Course description
Programme description
- Unique range of modules across all periods of French and Francophone literature.
- Modules taught by established specialists in a department with a lively research and postgraduate culture.
- Particular strengths in literary and critical theory and medieval French and Occitan literature.
The programme is centred around a core module in literary and critical theory. Optional modules reflecting the research interests of staff ranging from the Middle Ages to the present day (including modern French thought and Francophone literature) are offered. The degree programme comprises:
Core module on research methodology and critical theory and optional modules which may include: Subjectivity/Intersubjectivity in Old French Literature; Medieval Occitan; Christine de Pizan; Topics in 17th-century Rhetoric & Poetics: A Libertine Poetics?; Civility & Discord in the French Wars of Religion; The French Novel 1750-1800; Painters & Writers: the Image of the Artist in 19th century French Literature; Avant-Gardes of the 1920s & 1930s; Contemporary French Women's Writing; French Psychoanalytic Writing since 1945; Literature & Culture in Second-Empire France; Contemporary Francophone Writing; 'Life' & 'Living' in Recent French Thought; Dissertation.
Programme format and assessment
Core module and optional modules, assessed by extended essay plus a compulsory dissertation of approximately 10,000 words.
Programme modules for MA French Literature & Culture
Contemporary Women's Writing
The module aims to introduce students to a range of leading contemporary French women writers through a study of their novels, with the primary focus on Beur women's writing. Through a close analysis of the texts themselves, students will examine recurrent themes and forms in recent women's writing.
Desiring Obscure Objects: The Avant-Garde in France in the 1920s and 1930s
The module aims to develop a detailed knowledge of the aesthetic and intellectual texts and contexts of the avant-gardes of the 1920s and 30s in France, as well a critical awareness of the concept of the avant-garde and its variations. It aims to develop an understanding of the implications of iconic and textual manipulation, and of how the limits of visual and textual sense may be transgressed. It aims to stress the interdisciplinary nature of such a study, emphasising the interpenetration of visual-aesthetic and purely literary contexts. It aims further to develop a knowledge and an understanding of contemporary critical revisions of these debates. It aims to develop the methodological and critical skills pertinent to the reading, analysis and conceptualisation of complex iconic and discursive texts, as well as of how the two may interact.
Francophone Literatures
The module will provide a fairly comprehensive overview of the key issues that are shaping the contemporary production and reception of francophone literatures in Africa and the Caribbean, and will prepare candidates for research in the field. The material of the first semester will be predominantly drawn from the sub-Saharan African context, while that of the second semester will be predominantly from the francophone Maghreb, with some considertation of the francophone Caribbean context.

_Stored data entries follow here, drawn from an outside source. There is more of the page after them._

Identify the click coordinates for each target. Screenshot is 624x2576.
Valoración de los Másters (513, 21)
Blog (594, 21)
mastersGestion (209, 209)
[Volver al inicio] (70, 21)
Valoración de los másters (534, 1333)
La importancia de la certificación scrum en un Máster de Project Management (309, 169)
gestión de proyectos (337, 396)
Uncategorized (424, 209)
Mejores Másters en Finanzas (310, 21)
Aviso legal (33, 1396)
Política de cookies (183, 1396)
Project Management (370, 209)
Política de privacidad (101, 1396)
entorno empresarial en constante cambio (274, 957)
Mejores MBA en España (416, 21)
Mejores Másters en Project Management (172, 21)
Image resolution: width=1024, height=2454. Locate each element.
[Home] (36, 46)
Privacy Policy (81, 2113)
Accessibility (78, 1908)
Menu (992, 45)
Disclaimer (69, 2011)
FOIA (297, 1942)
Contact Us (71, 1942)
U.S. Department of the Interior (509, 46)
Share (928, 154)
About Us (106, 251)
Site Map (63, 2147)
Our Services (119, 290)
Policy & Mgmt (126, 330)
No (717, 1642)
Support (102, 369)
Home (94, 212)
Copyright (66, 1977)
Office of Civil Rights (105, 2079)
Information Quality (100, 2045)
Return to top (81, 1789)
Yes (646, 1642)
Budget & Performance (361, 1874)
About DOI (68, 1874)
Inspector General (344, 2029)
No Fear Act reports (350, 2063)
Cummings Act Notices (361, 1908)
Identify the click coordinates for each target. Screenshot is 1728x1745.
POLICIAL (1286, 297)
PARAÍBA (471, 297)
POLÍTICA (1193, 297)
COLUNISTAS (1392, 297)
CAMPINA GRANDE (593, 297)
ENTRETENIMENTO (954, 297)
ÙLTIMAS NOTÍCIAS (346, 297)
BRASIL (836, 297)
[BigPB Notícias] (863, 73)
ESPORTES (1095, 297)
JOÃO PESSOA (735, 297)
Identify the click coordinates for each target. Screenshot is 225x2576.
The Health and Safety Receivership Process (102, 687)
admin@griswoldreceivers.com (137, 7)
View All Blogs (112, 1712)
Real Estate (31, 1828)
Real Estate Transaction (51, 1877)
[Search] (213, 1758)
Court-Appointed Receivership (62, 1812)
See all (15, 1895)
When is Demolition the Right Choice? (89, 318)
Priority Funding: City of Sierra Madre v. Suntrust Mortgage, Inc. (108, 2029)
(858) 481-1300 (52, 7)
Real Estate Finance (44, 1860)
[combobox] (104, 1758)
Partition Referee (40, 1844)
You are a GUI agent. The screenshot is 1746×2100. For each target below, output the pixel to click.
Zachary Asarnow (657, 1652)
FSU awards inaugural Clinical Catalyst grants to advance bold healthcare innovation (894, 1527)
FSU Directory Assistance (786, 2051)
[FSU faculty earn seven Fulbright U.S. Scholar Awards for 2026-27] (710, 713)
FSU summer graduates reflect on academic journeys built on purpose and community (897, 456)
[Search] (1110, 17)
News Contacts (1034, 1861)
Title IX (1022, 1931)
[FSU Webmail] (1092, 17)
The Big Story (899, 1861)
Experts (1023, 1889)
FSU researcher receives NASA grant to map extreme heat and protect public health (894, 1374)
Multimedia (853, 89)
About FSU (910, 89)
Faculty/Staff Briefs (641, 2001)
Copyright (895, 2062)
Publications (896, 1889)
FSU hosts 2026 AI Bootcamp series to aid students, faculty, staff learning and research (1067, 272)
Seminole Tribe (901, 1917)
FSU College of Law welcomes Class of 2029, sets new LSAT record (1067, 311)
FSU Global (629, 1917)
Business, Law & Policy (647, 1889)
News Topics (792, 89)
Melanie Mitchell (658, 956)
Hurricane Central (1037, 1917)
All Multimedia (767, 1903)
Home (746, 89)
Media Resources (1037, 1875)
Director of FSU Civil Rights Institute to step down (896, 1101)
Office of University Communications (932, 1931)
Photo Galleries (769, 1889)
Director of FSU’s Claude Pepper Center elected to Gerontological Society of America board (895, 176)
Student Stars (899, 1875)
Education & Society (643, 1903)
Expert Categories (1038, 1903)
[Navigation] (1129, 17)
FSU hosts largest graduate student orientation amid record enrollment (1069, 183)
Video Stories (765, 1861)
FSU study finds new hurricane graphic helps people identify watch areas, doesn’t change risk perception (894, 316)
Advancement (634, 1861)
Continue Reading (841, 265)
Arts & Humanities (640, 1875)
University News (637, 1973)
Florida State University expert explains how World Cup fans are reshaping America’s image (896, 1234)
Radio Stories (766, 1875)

Medieval Occitan Literature
This module offers an introduction to the sophisticated and influential culture of the troubadours, who are well-known as the earliest love poets in any European vernacular. It may also serve as a preparation for research in the field.
Painters and Writers: the image of the artist in 19th-century French literature
The image of the painter features prominently in many nineteenth-century French novels. The module explores the implications of this figure through comparisons of four major realist and naturalist texts in which artists play important roles; students will be introduced to the great 19th century debate about realist and naturalist aesthetics.
The French Novel 1750-1800
Students make their own choices as to which texts they will study in depth. It is useful, but not essential to have some knowledge of the development of the genre in the first half of the century, and in other European countries (especially England).
Duration
One year FT, two years PT, September to September.